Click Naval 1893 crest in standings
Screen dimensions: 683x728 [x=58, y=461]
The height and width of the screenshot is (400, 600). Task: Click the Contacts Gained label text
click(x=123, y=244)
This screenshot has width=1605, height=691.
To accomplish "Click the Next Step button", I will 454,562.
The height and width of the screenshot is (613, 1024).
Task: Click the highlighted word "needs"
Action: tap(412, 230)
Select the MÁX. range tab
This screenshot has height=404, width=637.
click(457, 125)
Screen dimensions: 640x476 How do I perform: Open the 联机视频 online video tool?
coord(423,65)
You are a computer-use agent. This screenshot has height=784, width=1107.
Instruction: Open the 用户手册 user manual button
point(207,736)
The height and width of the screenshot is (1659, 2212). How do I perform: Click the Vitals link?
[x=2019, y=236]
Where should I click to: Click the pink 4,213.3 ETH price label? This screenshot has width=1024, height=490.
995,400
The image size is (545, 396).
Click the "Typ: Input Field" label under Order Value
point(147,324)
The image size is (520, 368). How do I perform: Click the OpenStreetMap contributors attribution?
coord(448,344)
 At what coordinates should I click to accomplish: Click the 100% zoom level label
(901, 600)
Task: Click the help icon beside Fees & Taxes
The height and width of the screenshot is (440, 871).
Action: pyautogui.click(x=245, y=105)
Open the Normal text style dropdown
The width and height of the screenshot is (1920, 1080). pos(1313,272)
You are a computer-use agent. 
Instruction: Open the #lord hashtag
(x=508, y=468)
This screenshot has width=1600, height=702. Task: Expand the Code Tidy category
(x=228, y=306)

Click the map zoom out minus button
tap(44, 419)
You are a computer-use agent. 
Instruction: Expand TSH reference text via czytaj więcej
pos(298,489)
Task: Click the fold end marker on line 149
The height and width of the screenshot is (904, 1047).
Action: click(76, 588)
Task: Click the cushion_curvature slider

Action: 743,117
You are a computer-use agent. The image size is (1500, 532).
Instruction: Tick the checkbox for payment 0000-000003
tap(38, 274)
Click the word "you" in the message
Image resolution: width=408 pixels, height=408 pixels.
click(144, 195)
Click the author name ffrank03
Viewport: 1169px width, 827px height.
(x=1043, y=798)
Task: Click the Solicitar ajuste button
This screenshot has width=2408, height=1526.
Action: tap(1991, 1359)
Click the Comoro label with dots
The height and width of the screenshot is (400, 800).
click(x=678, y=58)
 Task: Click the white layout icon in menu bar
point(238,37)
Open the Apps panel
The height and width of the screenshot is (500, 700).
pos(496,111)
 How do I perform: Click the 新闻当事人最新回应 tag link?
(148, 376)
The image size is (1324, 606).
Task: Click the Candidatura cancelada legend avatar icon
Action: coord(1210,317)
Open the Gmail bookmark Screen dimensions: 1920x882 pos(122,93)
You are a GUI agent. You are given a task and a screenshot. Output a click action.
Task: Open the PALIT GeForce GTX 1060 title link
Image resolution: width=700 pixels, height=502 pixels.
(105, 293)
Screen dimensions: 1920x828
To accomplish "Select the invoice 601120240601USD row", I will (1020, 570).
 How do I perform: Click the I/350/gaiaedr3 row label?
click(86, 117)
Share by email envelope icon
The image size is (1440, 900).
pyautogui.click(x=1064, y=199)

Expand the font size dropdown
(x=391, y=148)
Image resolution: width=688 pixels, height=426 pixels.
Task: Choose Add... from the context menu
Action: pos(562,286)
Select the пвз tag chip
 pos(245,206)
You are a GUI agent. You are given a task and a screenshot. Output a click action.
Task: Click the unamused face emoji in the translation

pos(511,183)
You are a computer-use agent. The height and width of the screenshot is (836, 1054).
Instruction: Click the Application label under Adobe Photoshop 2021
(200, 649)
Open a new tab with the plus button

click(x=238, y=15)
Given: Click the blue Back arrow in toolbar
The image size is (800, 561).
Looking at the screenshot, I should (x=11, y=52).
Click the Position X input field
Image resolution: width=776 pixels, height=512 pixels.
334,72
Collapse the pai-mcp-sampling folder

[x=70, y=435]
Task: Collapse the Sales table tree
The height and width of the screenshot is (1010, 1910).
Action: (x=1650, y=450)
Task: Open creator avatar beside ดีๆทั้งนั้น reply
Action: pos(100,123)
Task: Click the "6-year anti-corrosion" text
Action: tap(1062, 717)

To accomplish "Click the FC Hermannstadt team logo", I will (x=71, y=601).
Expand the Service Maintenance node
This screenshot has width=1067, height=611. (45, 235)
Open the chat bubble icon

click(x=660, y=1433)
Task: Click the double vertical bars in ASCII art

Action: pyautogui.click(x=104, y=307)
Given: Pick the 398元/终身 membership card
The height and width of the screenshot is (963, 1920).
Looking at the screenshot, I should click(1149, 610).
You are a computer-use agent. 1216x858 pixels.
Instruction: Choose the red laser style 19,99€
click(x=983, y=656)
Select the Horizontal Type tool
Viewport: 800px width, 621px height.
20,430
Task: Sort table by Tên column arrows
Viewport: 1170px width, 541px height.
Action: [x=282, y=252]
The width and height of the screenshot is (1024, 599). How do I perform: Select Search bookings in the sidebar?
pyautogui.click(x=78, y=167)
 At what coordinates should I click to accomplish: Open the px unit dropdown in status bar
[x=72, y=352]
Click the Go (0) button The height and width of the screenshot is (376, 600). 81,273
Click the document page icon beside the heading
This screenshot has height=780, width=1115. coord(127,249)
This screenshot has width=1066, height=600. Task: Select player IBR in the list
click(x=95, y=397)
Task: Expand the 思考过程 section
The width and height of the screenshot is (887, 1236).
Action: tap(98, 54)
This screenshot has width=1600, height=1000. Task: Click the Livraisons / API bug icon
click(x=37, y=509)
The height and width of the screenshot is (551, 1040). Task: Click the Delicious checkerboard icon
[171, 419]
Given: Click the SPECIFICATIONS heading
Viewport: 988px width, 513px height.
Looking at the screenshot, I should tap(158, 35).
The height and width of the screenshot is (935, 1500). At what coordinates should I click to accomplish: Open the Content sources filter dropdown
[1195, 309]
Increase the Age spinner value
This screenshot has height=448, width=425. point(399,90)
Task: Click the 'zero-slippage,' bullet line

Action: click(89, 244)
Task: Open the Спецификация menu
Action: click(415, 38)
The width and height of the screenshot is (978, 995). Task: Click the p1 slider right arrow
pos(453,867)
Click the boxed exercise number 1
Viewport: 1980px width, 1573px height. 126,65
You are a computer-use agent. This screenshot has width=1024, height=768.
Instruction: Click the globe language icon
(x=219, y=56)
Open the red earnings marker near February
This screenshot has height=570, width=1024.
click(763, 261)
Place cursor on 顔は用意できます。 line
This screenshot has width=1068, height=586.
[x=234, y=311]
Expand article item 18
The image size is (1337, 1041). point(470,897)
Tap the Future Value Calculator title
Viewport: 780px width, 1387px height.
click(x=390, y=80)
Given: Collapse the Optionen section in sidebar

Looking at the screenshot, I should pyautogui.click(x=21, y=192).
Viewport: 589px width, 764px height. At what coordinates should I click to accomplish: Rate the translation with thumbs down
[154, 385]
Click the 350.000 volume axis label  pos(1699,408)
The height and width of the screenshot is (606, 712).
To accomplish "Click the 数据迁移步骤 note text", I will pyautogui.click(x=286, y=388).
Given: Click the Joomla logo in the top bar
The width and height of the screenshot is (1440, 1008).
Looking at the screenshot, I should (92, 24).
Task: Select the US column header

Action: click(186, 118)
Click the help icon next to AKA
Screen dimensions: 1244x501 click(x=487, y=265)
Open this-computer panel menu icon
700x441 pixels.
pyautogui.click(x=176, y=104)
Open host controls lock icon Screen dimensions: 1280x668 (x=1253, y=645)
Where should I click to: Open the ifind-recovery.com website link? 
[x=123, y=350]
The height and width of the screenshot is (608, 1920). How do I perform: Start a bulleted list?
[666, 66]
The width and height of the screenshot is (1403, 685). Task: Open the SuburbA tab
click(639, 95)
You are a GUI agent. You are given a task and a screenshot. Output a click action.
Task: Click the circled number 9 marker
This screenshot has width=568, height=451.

Problem to work on:
Only the lines above from the line with "Given: Collapse the" to the line with "The height and width of the screenshot is (606, 712).", those two lines included, should be reproduced exactly.

Result:
Given: Collapse the Optionen section in sidebar

Looking at the screenshot, I should pyautogui.click(x=21, y=192).
Viewport: 589px width, 764px height. At what coordinates should I click to accomplish: Rate the translation with thumbs down
[154, 385]
Click the 350.000 volume axis label  pos(1699,408)
The height and width of the screenshot is (606, 712).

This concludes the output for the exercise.